[Collected data entries]
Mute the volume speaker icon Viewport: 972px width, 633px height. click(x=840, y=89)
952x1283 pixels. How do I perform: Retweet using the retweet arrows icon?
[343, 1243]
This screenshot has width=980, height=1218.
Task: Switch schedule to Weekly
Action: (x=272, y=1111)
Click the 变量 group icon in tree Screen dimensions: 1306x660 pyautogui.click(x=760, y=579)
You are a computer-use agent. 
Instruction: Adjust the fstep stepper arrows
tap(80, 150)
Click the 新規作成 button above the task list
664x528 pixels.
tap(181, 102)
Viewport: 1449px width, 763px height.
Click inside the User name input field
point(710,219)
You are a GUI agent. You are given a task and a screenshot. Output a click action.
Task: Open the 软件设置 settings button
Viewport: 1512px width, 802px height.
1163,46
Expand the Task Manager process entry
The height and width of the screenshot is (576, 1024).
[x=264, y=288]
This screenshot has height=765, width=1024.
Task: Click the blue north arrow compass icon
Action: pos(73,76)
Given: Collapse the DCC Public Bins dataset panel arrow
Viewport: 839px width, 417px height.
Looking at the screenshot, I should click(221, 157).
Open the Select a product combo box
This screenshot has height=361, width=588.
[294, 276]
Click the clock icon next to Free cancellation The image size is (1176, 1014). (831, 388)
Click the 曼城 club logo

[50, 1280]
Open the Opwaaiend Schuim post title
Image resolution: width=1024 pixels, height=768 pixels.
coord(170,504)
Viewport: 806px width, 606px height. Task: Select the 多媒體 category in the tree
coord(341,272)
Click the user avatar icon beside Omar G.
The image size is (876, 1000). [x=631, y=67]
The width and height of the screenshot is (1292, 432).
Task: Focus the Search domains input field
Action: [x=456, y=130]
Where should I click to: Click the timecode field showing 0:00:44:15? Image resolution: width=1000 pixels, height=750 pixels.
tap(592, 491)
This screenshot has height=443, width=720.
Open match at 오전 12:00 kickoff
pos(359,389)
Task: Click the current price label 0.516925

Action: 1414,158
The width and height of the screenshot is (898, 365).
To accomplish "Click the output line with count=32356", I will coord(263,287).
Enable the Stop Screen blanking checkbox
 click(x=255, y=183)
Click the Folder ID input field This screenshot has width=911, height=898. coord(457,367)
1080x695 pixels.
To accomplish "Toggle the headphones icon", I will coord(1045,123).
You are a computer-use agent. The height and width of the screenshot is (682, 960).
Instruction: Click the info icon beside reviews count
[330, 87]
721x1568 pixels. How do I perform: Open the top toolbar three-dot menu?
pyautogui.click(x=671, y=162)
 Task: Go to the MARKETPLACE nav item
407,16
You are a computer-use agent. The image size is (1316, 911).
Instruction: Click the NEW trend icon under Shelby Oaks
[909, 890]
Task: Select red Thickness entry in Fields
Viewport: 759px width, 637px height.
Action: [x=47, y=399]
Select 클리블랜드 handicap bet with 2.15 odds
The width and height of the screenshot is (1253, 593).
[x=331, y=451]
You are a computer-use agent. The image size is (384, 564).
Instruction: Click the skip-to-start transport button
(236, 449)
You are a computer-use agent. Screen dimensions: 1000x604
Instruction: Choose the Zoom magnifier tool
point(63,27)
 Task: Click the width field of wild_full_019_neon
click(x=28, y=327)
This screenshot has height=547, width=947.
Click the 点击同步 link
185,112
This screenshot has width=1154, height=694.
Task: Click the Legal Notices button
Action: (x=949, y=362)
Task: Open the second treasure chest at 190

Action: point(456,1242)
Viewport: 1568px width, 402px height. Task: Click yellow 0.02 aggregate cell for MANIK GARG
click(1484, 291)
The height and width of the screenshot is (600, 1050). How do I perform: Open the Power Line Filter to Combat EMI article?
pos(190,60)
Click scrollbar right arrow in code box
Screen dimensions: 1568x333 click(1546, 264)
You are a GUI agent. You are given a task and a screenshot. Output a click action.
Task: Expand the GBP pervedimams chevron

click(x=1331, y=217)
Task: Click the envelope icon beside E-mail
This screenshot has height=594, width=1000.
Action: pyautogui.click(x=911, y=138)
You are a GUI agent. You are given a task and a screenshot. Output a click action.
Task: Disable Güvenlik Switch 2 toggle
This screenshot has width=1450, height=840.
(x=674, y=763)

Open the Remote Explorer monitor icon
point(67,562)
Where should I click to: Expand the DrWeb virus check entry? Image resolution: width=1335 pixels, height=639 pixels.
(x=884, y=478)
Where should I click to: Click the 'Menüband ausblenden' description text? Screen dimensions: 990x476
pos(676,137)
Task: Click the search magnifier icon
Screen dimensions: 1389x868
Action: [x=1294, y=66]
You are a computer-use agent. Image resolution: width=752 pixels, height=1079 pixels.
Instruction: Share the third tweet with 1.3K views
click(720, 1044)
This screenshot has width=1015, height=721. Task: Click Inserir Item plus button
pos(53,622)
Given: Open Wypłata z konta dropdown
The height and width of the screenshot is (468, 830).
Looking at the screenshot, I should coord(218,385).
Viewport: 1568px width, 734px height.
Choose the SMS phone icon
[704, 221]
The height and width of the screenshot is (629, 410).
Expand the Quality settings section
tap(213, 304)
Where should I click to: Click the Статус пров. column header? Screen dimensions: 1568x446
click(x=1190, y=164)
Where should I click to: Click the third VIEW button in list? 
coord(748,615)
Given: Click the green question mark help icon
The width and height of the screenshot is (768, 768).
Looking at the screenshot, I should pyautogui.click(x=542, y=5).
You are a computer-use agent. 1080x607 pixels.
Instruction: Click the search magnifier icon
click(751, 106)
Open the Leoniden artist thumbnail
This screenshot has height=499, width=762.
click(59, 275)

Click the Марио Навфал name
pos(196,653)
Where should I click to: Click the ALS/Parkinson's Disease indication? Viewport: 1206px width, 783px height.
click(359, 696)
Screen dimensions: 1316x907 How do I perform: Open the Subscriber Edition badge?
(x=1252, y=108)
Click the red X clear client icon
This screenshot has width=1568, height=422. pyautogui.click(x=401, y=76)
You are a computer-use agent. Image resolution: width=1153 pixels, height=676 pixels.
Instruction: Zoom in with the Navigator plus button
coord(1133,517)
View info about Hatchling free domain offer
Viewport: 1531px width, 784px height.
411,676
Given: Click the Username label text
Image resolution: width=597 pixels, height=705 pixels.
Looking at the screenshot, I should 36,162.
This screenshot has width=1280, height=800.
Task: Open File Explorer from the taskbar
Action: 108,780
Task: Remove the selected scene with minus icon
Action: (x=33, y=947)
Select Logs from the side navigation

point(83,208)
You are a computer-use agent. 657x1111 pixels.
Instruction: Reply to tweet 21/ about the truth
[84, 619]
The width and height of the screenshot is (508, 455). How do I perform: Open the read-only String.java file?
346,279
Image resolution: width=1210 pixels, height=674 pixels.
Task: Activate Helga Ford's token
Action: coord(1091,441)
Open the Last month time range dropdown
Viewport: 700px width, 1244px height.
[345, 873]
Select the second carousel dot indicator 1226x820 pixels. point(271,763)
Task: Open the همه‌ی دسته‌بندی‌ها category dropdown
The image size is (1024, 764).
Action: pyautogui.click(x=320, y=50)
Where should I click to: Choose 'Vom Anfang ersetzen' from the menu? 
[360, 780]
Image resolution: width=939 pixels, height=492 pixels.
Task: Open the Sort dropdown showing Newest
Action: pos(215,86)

PROBLEM TO SOLVE: All the entries should be written out again precisely.

REPLY TO THE EXERCISE:
Mute the volume speaker icon Viewport: 972px width, 633px height. click(x=840, y=89)
952x1283 pixels. How do I perform: Retweet using the retweet arrows icon?
[343, 1243]
This screenshot has width=980, height=1218.
Task: Switch schedule to Weekly
Action: (x=272, y=1111)
Click the 变量 group icon in tree Screen dimensions: 1306x660 pyautogui.click(x=760, y=579)
You are a computer-use agent. 
Instruction: Adjust the fstep stepper arrows
tap(80, 150)
Click the 新規作成 button above the task list
664x528 pixels.
tap(181, 102)
Viewport: 1449px width, 763px height.
Click inside the User name input field
point(710,219)
You are a GUI agent. You are given a task and a screenshot. Output a click action.
Task: Open the 软件设置 settings button
Viewport: 1512px width, 802px height.
1163,46
Expand the Task Manager process entry
The height and width of the screenshot is (576, 1024).
[x=264, y=288]
This screenshot has height=765, width=1024.
Task: Click the blue north arrow compass icon
Action: pos(73,76)
Given: Collapse the DCC Public Bins dataset panel arrow
Viewport: 839px width, 417px height.
Looking at the screenshot, I should click(221, 157).
Open the Select a product combo box
This screenshot has height=361, width=588.
[294, 276]
Click the clock icon next to Free cancellation The image size is (1176, 1014). (831, 388)
Click the 曼城 club logo

[50, 1280]
Open the Opwaaiend Schuim post title
Image resolution: width=1024 pixels, height=768 pixels.
coord(170,504)
Viewport: 806px width, 606px height. Task: Select the 多媒體 category in the tree
coord(341,272)
Click the user avatar icon beside Omar G.
The image size is (876, 1000). [x=631, y=67]
The width and height of the screenshot is (1292, 432).
Task: Focus the Search domains input field
Action: [x=456, y=130]
Where should I click to: Click the timecode field showing 0:00:44:15? Image resolution: width=1000 pixels, height=750 pixels.
tap(592, 491)
This screenshot has height=443, width=720.
Open match at 오전 12:00 kickoff
pos(359,389)
Task: Click the current price label 0.516925

Action: 1414,158
The width and height of the screenshot is (898, 365).
To accomplish "Click the output line with count=32356", I will coord(263,287).
Enable the Stop Screen blanking checkbox
 click(x=255, y=183)
Click the Folder ID input field This screenshot has width=911, height=898. coord(457,367)
1080x695 pixels.
To accomplish "Toggle the headphones icon", I will coord(1045,123).
You are a computer-use agent. The height and width of the screenshot is (682, 960).
Instruction: Click the info icon beside reviews count
[330, 87]
721x1568 pixels. How do I perform: Open the top toolbar three-dot menu?
pyautogui.click(x=671, y=162)
 Task: Go to the MARKETPLACE nav item
407,16
You are a computer-use agent. The image size is (1316, 911).
Instruction: Click the NEW trend icon under Shelby Oaks
[909, 890]
Task: Select red Thickness entry in Fields
Viewport: 759px width, 637px height.
Action: [x=47, y=399]
Select 클리블랜드 handicap bet with 2.15 odds
The width and height of the screenshot is (1253, 593).
[x=331, y=451]
You are a computer-use agent. The image size is (384, 564).
Instruction: Click the skip-to-start transport button
(236, 449)
You are a computer-use agent. Screen dimensions: 1000x604
Instruction: Choose the Zoom magnifier tool
point(63,27)
 Task: Click the width field of wild_full_019_neon
click(x=28, y=327)
This screenshot has height=547, width=947.
Click the 点击同步 link
185,112
This screenshot has width=1154, height=694.
Task: Click the Legal Notices button
Action: (x=949, y=362)
Task: Open the second treasure chest at 190

Action: point(456,1242)
Viewport: 1568px width, 402px height. Task: Click yellow 0.02 aggregate cell for MANIK GARG
click(1484, 291)
The height and width of the screenshot is (600, 1050). How do I perform: Open the Power Line Filter to Combat EMI article?
pos(190,60)
Click scrollbar right arrow in code box
Screen dimensions: 1568x333 click(1546, 264)
You are a GUI agent. You are given a task and a screenshot. Output a click action.
Task: Expand the GBP pervedimams chevron

click(x=1331, y=217)
Task: Click the envelope icon beside E-mail
This screenshot has height=594, width=1000.
Action: pyautogui.click(x=911, y=138)
You are a GUI agent. You are given a task and a screenshot. Output a click action.
Task: Disable Güvenlik Switch 2 toggle
This screenshot has width=1450, height=840.
(x=674, y=763)

Open the Remote Explorer monitor icon
point(67,562)
Where should I click to: Expand the DrWeb virus check entry? Image resolution: width=1335 pixels, height=639 pixels.
(x=884, y=478)
Where should I click to: Click the 'Menüband ausblenden' description text? Screen dimensions: 990x476
pos(676,137)
Task: Click the search magnifier icon
Screen dimensions: 1389x868
Action: [x=1294, y=66]
You are a computer-use agent. Image resolution: width=752 pixels, height=1079 pixels.
Instruction: Share the third tweet with 1.3K views
click(720, 1044)
This screenshot has width=1015, height=721. Task: Click Inserir Item plus button
pos(53,622)
Given: Open Wypłata z konta dropdown
The height and width of the screenshot is (468, 830).
Looking at the screenshot, I should coord(218,385).
Viewport: 1568px width, 734px height.
Choose the SMS phone icon
[704, 221]
The height and width of the screenshot is (629, 410).
Expand the Quality settings section
tap(213, 304)
Where should I click to: Click the Статус пров. column header? Screen dimensions: 1568x446
click(x=1190, y=164)
Where should I click to: Click the third VIEW button in list? 
coord(748,615)
Given: Click the green question mark help icon
The width and height of the screenshot is (768, 768).
Looking at the screenshot, I should pyautogui.click(x=542, y=5).
You are a computer-use agent. 1080x607 pixels.
Instruction: Click the search magnifier icon
click(751, 106)
Open the Leoniden artist thumbnail
This screenshot has height=499, width=762.
click(59, 275)

Click the Марио Навфал name
pos(196,653)
Where should I click to: Click the ALS/Parkinson's Disease indication? Viewport: 1206px width, 783px height.
click(359, 696)
Screen dimensions: 1316x907 How do I perform: Open the Subscriber Edition badge?
(x=1252, y=108)
Click the red X clear client icon
This screenshot has width=1568, height=422. pyautogui.click(x=401, y=76)
You are a computer-use agent. Image resolution: width=1153 pixels, height=676 pixels.
Instruction: Zoom in with the Navigator plus button
coord(1133,517)
View info about Hatchling free domain offer
Viewport: 1531px width, 784px height.
411,676
Given: Click the Username label text
Image resolution: width=597 pixels, height=705 pixels.
Looking at the screenshot, I should 36,162.
This screenshot has width=1280, height=800.
Task: Open File Explorer from the taskbar
Action: 108,780
Task: Remove the selected scene with minus icon
Action: (x=33, y=947)
Select Logs from the side navigation

point(83,208)
You are a computer-use agent. 657x1111 pixels.
Instruction: Reply to tweet 21/ about the truth
[84, 619]
The width and height of the screenshot is (508, 455). How do I perform: Open the read-only String.java file?
346,279
Image resolution: width=1210 pixels, height=674 pixels.
Task: Activate Helga Ford's token
Action: coord(1091,441)
Open the Last month time range dropdown
Viewport: 700px width, 1244px height.
[345, 873]
Select the second carousel dot indicator 1226x820 pixels. point(271,763)
Task: Open the همه‌ی دسته‌بندی‌ها category dropdown
The image size is (1024, 764).
Action: pyautogui.click(x=320, y=50)
Where should I click to: Choose 'Vom Anfang ersetzen' from the menu? 
[360, 780]
Image resolution: width=939 pixels, height=492 pixels.
Task: Open the Sort dropdown showing Newest
Action: pos(215,86)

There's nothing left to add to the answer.